Directions:
Copy every line of the data in which the word "vers" occurs.
[[ Recorded data open ]]
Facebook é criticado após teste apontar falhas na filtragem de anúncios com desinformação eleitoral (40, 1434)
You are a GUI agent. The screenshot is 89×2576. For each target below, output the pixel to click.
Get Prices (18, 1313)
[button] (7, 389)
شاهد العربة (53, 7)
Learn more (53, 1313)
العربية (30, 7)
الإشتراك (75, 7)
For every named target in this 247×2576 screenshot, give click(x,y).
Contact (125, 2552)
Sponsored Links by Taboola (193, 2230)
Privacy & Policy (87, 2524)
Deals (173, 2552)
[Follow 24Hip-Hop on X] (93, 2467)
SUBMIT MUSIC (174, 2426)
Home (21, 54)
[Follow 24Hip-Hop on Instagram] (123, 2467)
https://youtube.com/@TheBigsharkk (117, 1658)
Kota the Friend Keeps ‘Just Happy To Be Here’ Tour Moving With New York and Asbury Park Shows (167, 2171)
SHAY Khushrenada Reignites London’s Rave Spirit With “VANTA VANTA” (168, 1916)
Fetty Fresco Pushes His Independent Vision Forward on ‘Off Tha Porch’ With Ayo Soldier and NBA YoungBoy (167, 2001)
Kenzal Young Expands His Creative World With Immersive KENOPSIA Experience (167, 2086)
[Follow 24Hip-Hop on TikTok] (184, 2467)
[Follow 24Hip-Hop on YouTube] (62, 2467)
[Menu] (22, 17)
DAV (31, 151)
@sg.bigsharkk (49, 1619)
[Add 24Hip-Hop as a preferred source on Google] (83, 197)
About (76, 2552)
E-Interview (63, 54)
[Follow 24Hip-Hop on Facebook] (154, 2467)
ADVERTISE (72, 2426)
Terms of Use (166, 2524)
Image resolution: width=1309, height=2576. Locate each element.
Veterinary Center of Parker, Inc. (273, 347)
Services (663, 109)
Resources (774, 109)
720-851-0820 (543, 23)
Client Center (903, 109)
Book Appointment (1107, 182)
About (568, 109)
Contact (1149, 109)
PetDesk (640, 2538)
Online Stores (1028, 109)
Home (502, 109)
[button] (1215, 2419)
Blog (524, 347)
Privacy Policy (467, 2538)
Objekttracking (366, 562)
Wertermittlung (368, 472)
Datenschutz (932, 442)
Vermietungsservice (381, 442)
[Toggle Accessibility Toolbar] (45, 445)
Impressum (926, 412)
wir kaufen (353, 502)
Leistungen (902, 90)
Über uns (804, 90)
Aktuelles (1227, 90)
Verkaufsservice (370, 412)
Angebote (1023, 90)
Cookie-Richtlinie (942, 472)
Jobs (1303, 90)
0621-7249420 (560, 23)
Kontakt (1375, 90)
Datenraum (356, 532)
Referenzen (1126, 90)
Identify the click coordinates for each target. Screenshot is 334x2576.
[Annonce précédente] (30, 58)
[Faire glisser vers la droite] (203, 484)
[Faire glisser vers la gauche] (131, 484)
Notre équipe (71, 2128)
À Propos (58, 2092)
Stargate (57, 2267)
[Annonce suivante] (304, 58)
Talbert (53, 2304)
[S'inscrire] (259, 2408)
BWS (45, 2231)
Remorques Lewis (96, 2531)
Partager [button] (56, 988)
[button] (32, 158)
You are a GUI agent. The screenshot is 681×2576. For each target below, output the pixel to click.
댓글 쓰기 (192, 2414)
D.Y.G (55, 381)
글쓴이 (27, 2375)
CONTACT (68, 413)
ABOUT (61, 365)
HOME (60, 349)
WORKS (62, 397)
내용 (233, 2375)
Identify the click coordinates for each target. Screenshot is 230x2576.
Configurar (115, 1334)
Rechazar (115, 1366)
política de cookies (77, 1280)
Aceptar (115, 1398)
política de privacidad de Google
[[ Recorded data closed ]]
Solution to the problem:
[Faire glisser vers la droite] (203, 484)
[Faire glisser vers la gauche] (131, 484)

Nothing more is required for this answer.